The Effect of Sham Controlled Continuous Theta Burst Stimulation and Low Frequency Repetitive Transcranial Magnetic Stimulation on Upper Extremity Spasticity and Functional Recovery in Chronic Ischemic Stroke Patients


Kuzu Ö., Adiguzel E., Kesikburun S., Yaşar E., Yılmaz B.

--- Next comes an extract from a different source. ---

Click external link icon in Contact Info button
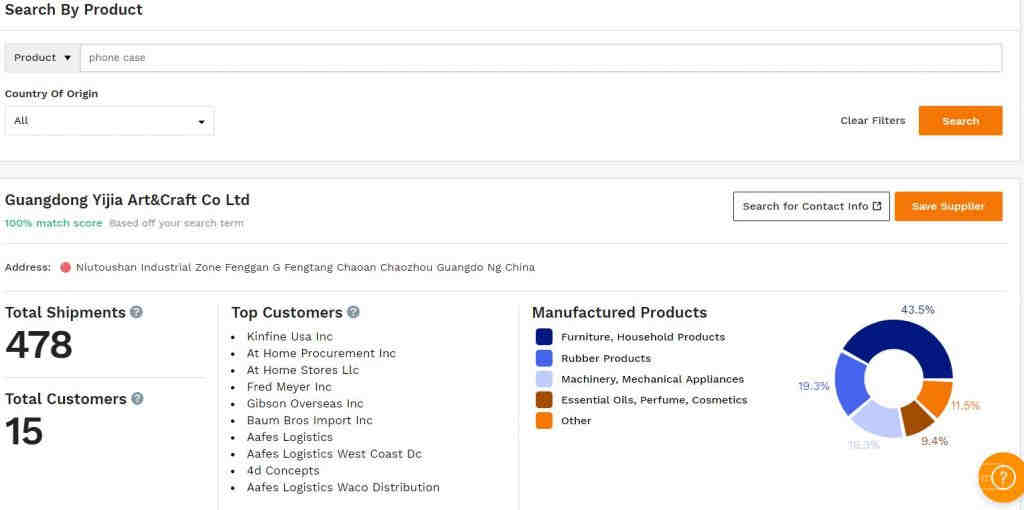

Journal of Stroke and Cerebrovascular Diseases, cilt.30, sa.7, 2021 (SCI-Expanded) identifier identifier

  • Yayın Türü: Makale / Tam Makale
  • Cilt numarası: 30 Sayı: 7
  • Basım Tarihi: 2021
  • Doi Numarası: 10.1016/j.jstrokecerebrovasdis.2021.105795
  • Dergi Adı: Journal of Stroke and Cerebrovascular Diseases
  • Derginin Tarandığı İndeksler: Science Citation Index Expanded (SCI-EXPANDED), Scopus, CINAHL, EMBASE, MEDLINE
  • Anahtar Kelimeler: Continuous Theta Burst Stimulation, Functional Recovery, Repetitive Transcranial Magnetic Stimulation, Spasticity, Stroke
  • Yozgat Bozok Üniversitesi Adresli: Hayır

Özet

Objective: This randomized controlled study examined the effect of continuous theta burst stimulation (cTBS) and low frequency repetitive transcranial magnetic stimulation (rTMS) on upper extremity spasticity and functional recovery in chronic ischemic stroke patients. Materials and Methods: Twenty chronic ischemic stroke patients were randomized into three groups as real rTMS group (n = 7), real cTBS group (n = 7) and sham cTBS group (n = 6), in which real rTMS with physical therapy (PT), real cTBS with PT and sham cTBS with PT were applied in 10 sessions, respectively. The evaluation parameters were assessed at pre-treatment, post-treatment and follow up at 4 weeks. Results: Ten sessions of real rTMS or real cTBS combined with PT were found beneficial in motor functional recovery and daily living activities both at post-treatment and follow up at 4 weeks (p ˂ 0.05). In the sham cTBS group, functional improvement was not significant (p > 0.05). In addition, in the real rTMS group, elbow flexor, pronator, wrist flexor and finger flexor spasticity were significantly decreased; in the real cTBS group, significant decrease was observed in the elbow flexor and wrist flexor spasticity (p ˂ 0.05). In comparison with sham cTBS group, only in the real cTBS group, significant improvement was observed in the level of wrist flexor spasticity at follow up at 4 weeks (p ˂ 0.017). Conclusions: In this study, it was observed that real cTBS or real rTMS combined with PT provided improvement on upper extremity motor functions and daily living activities in chronic ischemic stroke patients, but improvement in spasticity was limited.